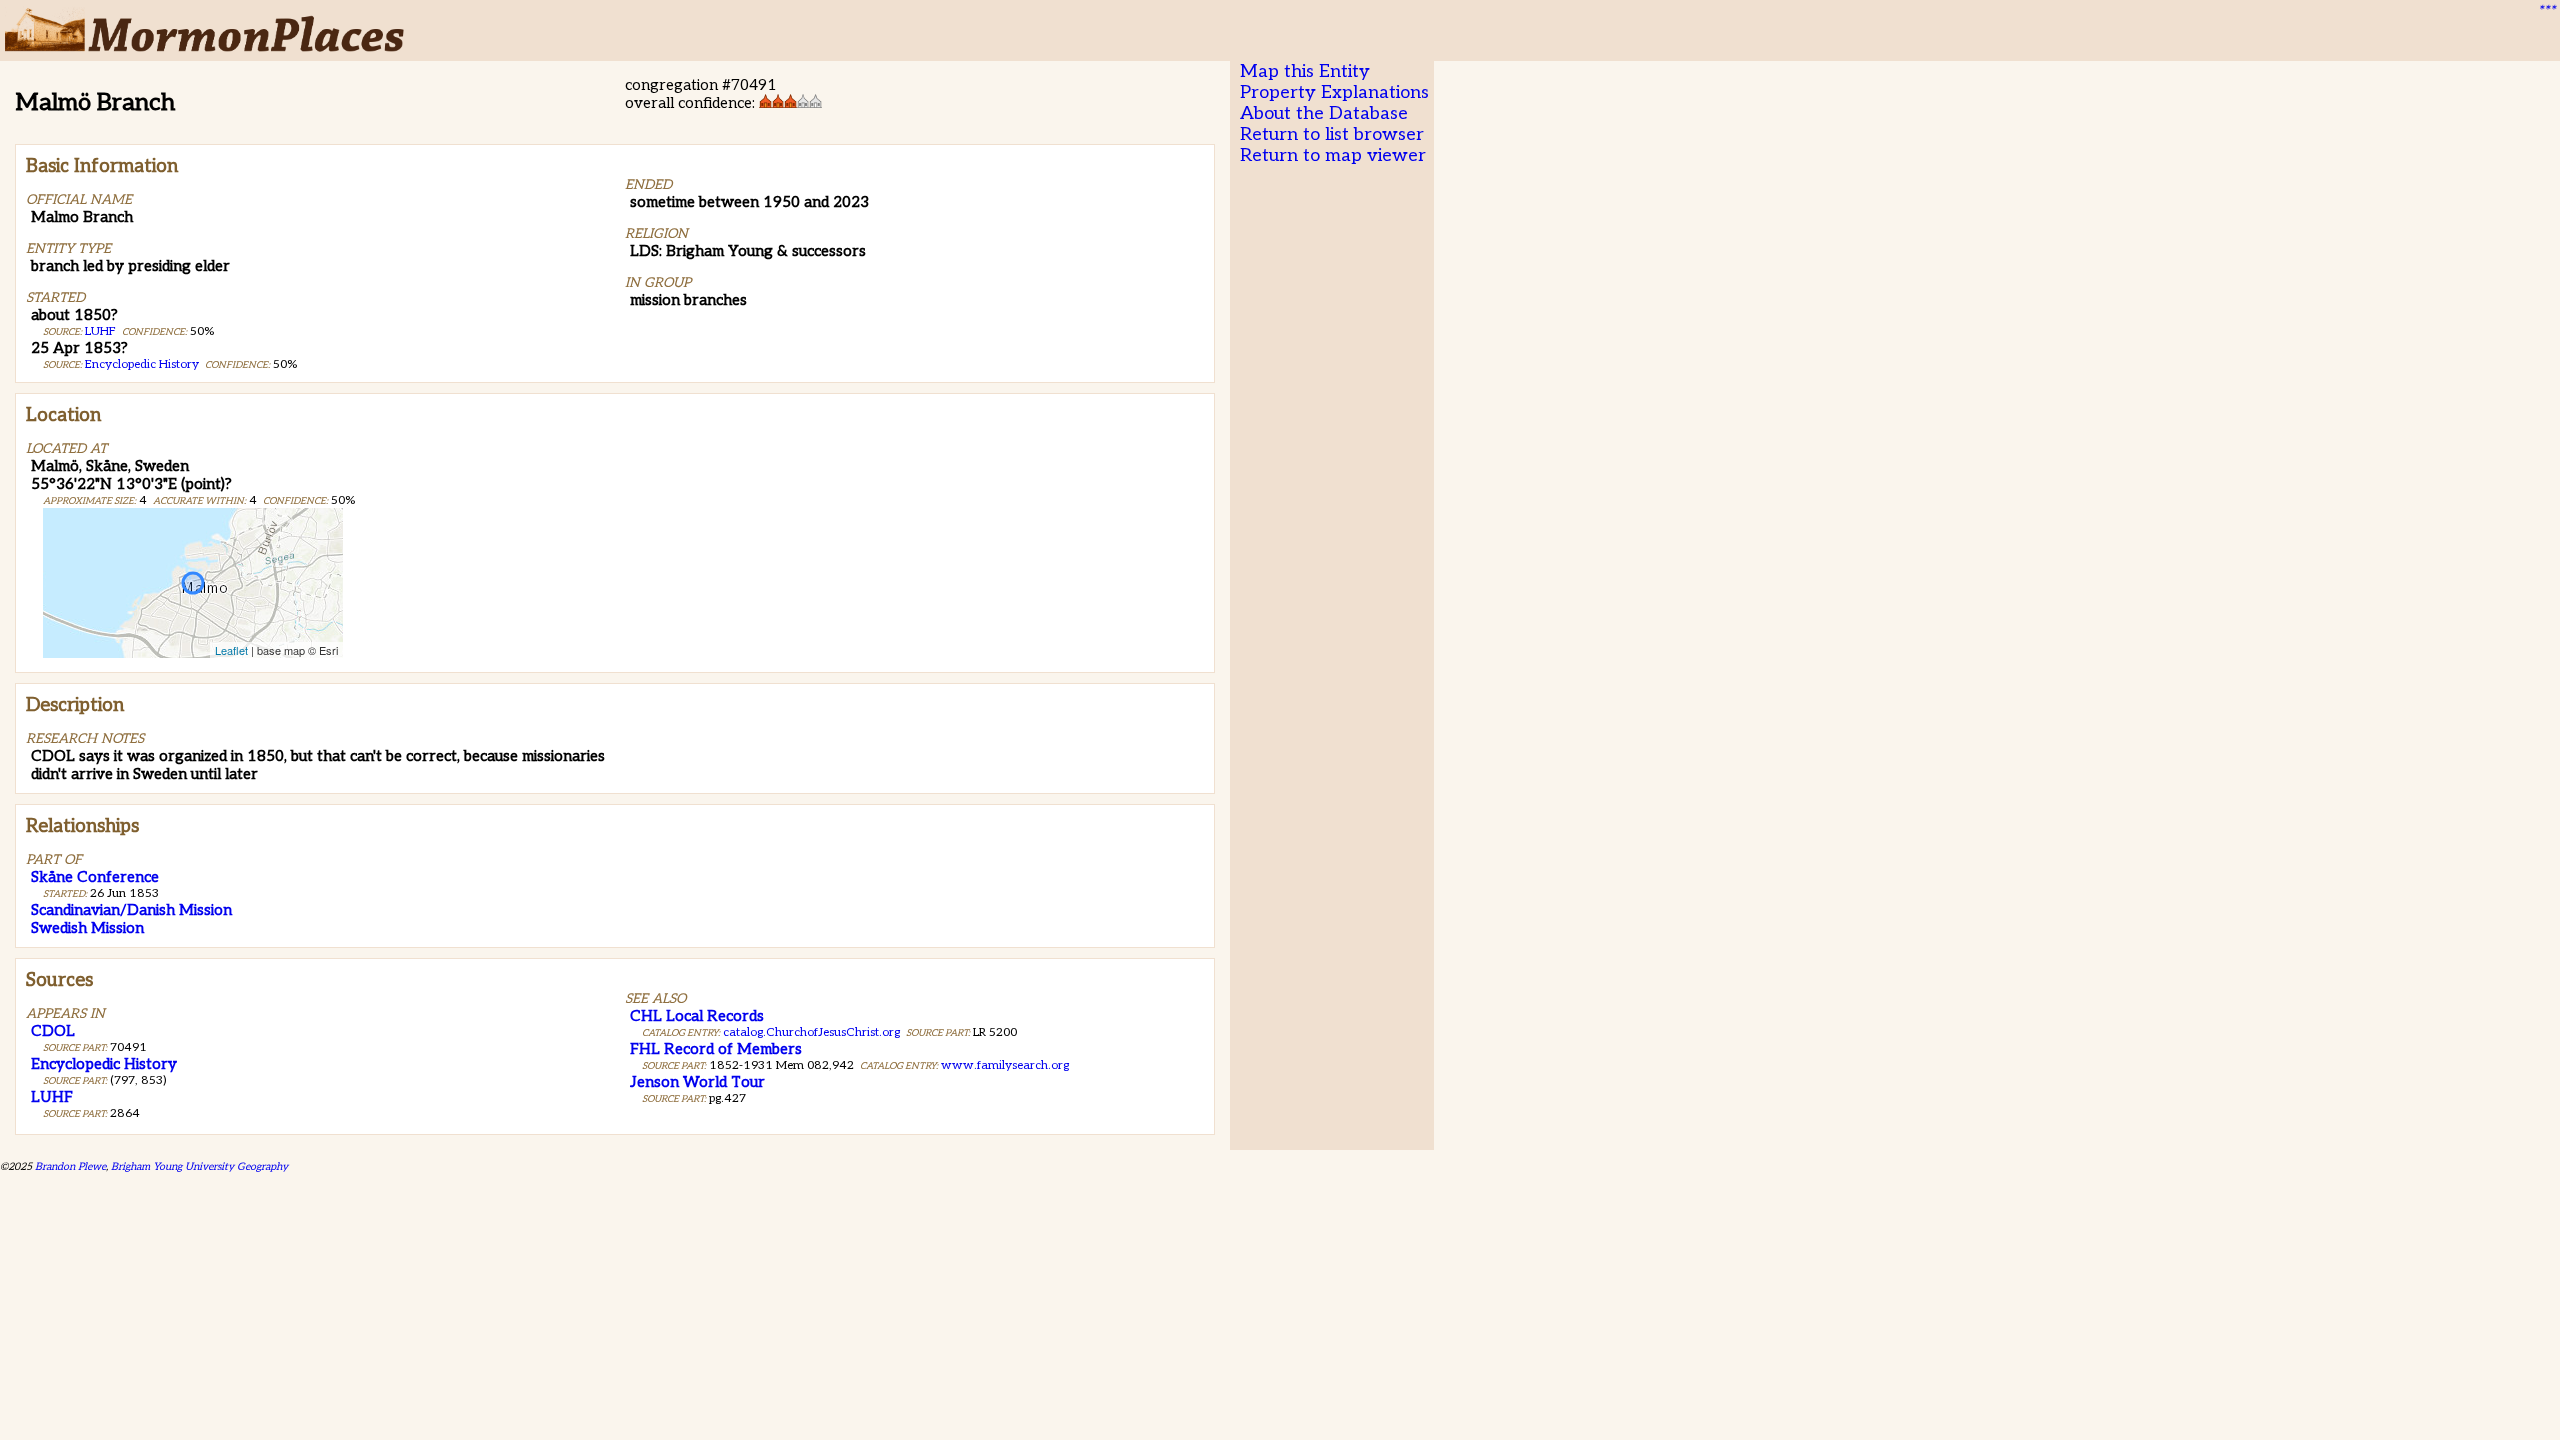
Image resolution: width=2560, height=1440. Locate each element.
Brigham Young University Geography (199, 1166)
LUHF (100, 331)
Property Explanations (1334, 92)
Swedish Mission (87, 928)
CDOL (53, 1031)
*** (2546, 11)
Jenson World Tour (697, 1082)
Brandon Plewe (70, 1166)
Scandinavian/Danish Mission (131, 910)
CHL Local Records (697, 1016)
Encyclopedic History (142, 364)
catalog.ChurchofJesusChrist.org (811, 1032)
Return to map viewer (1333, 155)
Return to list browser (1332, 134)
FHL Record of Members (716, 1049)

☆ ☆ ☆ ☆

• [ASSIGNMENT] Leave out the pictures and reproduce the rest of the listing exactly.

• [ANSWER TO THIS EXERCISE]
Image resolution: width=2560, height=1440. Locate each element.
Brigham Young University Geography (199, 1166)
LUHF (100, 331)
Property Explanations (1334, 92)
Swedish Mission (87, 928)
CDOL (53, 1031)
*** (2546, 11)
Jenson World Tour (697, 1082)
Brandon Plewe (70, 1166)
Scandinavian/Danish Mission (131, 910)
CHL Local Records (697, 1016)
Encyclopedic History (142, 364)
catalog.ChurchofJesusChrist.org (811, 1032)
Return to map viewer (1333, 155)
Return to list browser (1332, 134)
FHL Record of Members (716, 1049)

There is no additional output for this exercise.